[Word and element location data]
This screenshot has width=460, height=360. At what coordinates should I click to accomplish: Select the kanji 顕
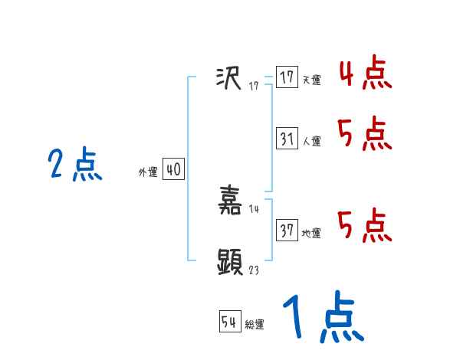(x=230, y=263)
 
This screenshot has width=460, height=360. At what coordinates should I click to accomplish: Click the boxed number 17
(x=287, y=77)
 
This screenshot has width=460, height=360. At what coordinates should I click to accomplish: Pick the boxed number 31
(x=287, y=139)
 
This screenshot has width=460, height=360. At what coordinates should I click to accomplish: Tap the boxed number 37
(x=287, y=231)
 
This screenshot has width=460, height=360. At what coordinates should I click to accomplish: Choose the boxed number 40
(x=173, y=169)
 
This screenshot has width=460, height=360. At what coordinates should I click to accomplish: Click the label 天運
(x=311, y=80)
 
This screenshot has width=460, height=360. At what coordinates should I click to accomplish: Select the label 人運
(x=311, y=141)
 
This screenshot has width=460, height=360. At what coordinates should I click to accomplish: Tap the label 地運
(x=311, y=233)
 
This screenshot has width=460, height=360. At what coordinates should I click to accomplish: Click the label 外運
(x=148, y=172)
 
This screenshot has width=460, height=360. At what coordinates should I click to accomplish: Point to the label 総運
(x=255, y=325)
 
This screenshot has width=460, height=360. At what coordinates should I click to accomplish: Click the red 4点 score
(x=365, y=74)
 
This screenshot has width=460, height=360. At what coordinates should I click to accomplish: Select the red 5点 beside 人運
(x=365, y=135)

Given task: Please rescale the data starting at the line containing "red 4点 score" and ending at the end of the data, giving those lines again with the requests included and every answer coordinate multiplied by 1.55 and rounded to a whole number, halves up.

Solution to the problem:
This screenshot has width=460, height=360. At what coordinates should I click to accomplish: Click the red 4点 score
(x=566, y=115)
 
This screenshot has width=460, height=360. At what coordinates should I click to accomplish: Select the red 5点 beside 人運
(x=566, y=209)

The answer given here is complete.